> [Entries shown]
----------

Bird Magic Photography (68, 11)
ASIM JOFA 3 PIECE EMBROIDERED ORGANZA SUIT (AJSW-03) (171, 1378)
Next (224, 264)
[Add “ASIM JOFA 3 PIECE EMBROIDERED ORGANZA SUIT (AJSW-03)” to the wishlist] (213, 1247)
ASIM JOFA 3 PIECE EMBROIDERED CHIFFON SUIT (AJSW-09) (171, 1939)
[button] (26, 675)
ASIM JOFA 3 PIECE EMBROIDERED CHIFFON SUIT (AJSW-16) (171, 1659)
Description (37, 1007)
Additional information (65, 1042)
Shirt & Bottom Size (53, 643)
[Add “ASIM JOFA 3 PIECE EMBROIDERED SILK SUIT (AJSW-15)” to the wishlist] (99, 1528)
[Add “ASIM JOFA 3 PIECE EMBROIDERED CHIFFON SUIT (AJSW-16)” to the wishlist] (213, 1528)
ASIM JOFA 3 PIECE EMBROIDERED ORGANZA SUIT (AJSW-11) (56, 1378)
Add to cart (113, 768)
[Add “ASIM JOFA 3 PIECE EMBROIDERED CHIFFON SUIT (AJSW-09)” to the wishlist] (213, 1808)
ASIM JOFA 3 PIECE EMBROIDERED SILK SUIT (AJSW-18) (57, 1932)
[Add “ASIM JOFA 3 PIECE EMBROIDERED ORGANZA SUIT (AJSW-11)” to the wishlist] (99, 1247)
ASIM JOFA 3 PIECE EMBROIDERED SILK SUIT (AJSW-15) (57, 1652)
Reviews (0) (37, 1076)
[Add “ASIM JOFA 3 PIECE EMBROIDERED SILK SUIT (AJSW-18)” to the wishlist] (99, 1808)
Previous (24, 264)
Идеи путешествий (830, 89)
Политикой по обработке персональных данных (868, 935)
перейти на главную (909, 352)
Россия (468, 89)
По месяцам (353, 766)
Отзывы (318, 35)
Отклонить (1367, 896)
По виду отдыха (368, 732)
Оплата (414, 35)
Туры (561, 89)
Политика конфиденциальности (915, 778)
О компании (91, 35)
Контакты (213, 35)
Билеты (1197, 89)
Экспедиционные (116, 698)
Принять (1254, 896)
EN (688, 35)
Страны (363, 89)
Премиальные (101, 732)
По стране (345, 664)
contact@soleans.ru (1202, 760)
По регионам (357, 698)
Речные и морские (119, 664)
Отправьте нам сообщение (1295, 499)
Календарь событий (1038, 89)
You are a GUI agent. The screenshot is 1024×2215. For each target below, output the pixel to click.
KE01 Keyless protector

----------

> [Task] Beginning with the first line above, transcribe all of the data exactly.

> [Output for this task]
Bird Magic Photography (68, 11)
ASIM JOFA 3 PIECE EMBROIDERED ORGANZA SUIT (AJSW-03) (171, 1378)
Next (224, 264)
[Add “ASIM JOFA 3 PIECE EMBROIDERED ORGANZA SUIT (AJSW-03)” to the wishlist] (213, 1247)
ASIM JOFA 3 PIECE EMBROIDERED CHIFFON SUIT (AJSW-09) (171, 1939)
[button] (26, 675)
ASIM JOFA 3 PIECE EMBROIDERED CHIFFON SUIT (AJSW-16) (171, 1659)
Description (37, 1007)
Additional information (65, 1042)
Shirt & Bottom Size (53, 643)
[Add “ASIM JOFA 3 PIECE EMBROIDERED SILK SUIT (AJSW-15)” to the wishlist] (99, 1528)
[Add “ASIM JOFA 3 PIECE EMBROIDERED CHIFFON SUIT (AJSW-16)” to the wishlist] (213, 1528)
ASIM JOFA 3 PIECE EMBROIDERED ORGANZA SUIT (AJSW-11) (56, 1378)
Add to cart (113, 768)
[Add “ASIM JOFA 3 PIECE EMBROIDERED CHIFFON SUIT (AJSW-09)” to the wishlist] (213, 1808)
ASIM JOFA 3 PIECE EMBROIDERED SILK SUIT (AJSW-18) (57, 1932)
[Add “ASIM JOFA 3 PIECE EMBROIDERED ORGANZA SUIT (AJSW-11)” to the wishlist] (99, 1247)
ASIM JOFA 3 PIECE EMBROIDERED SILK SUIT (AJSW-15) (57, 1652)
Reviews (0) (37, 1076)
[Add “ASIM JOFA 3 PIECE EMBROIDERED SILK SUIT (AJSW-18)” to the wishlist] (99, 1808)
Previous (24, 264)
Идеи путешествий (830, 89)
Политикой по обработке персональных данных (868, 935)
перейти на главную (909, 352)
Россия (468, 89)
По месяцам (353, 766)
Отзывы (318, 35)
Отклонить (1367, 896)
По виду отдыха (368, 732)
Оплата (414, 35)
Туры (561, 89)
Политика конфиденциальности (915, 778)
О компании (91, 35)
Контакты (213, 35)
Билеты (1197, 89)
Экспедиционные (116, 698)
Принять (1254, 896)
EN (688, 35)
Страны (363, 89)
Премиальные (101, 732)
По стране (345, 664)
contact@soleans.ru (1202, 760)
По регионам (357, 698)
Речные и морские (119, 664)
Отправьте нам сообщение (1295, 499)
Календарь событий (1038, 89)
You are a GUI agent. The screenshot is 1024×2215. For each target below, output the pixel to click.
KE01 Keyless protector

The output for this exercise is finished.